You control all of your squad members all of the time. You will run across various cars, trucks, motorcycles and even trains during the game, but they exist purely for destructive fun – meaning you can use them for cover, blow them up, or blow other things up with them if they happen to have a gun mounted. There are a couple of different weapons systems that you’ll be able to “jump into”. They include heavy artillery and machineguns as well as the dreaded Pazerklein.

What skills can be improved over time? If some aren’t standard, such as Strength, can you explain what they do?

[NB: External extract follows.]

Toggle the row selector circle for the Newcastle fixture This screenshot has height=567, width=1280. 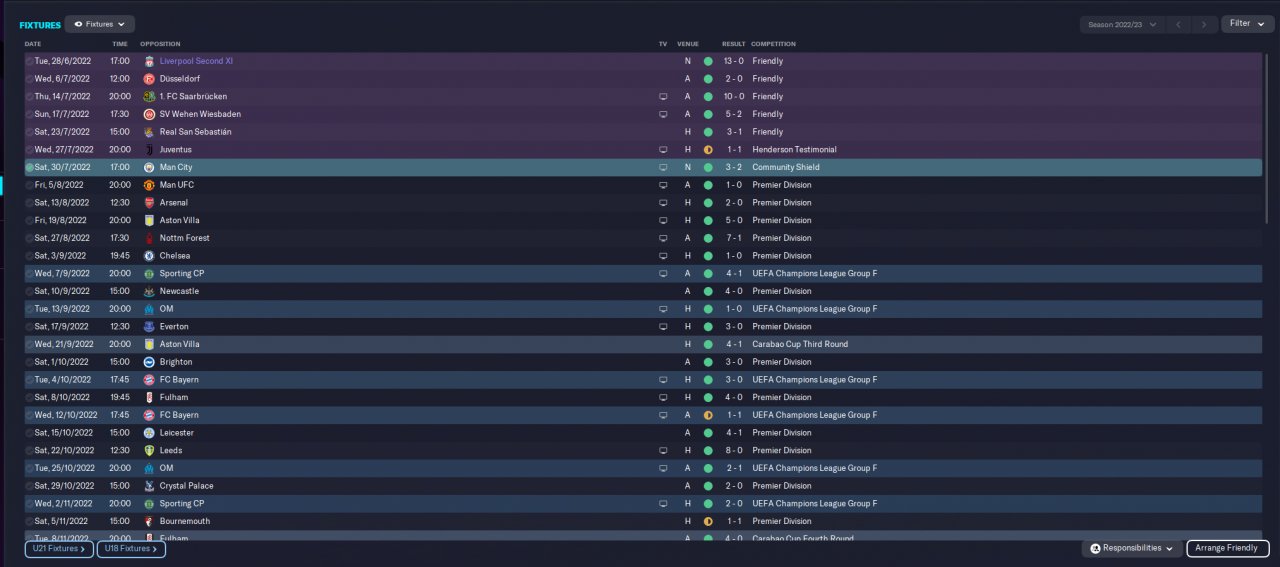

Silent Storm has a four-tiered character development system consisting of attributes, secondary attributes, skills and perks. All of them can be upgraded or increased over time as you use them. When you create a character you can make slight adjustments to your attributes, which consist of Strength, Dexterity and Intelligence. These are all linked to your profession, secondary attributes and skills. Now, if you want to be a grenadier, it would help to have more strength, while brains aren’t that important , while dexterity is a good thing for an engineer or scout, so you want to make sure that your attributes correspond to your chosen profession. Some of the more “exotic” skills include Interrupt or Hiding – the first of which is your ability to get the jump on an enemy and the second your ability to hide from them. You also have a familiarity rating for each weapon – the more you use a certain weapon, the more familiar you will become with it, even if you pick up another weapon of the same model – you won’t be familiar with the new weapon. The most important thing to remember is that the more you use a skill or weapon, the better you will get at using it, the more bonuses and perks you will get and it will also affect your secondary and primary attributes, like Shooting or Strength – the more you throw grenades the stronger you will eventually become and the more you remove enemy mines the more dexterous you will get. Perks are another bonus system, and you will get points after leveling up that you can spend to give your character bonuses in combat – for instance you can choose a bonus for a medic that will allow him to heal critical wounds better, or for a scout that will increase pistol accuracy. The skill system seems a little intimidating when written down, and we certainly spent a great deal of time getting developing it, but once in-game, it becomes rather intuitive, and you find yourself looking forward to picking out your next perk and watching your skills and attributes grow.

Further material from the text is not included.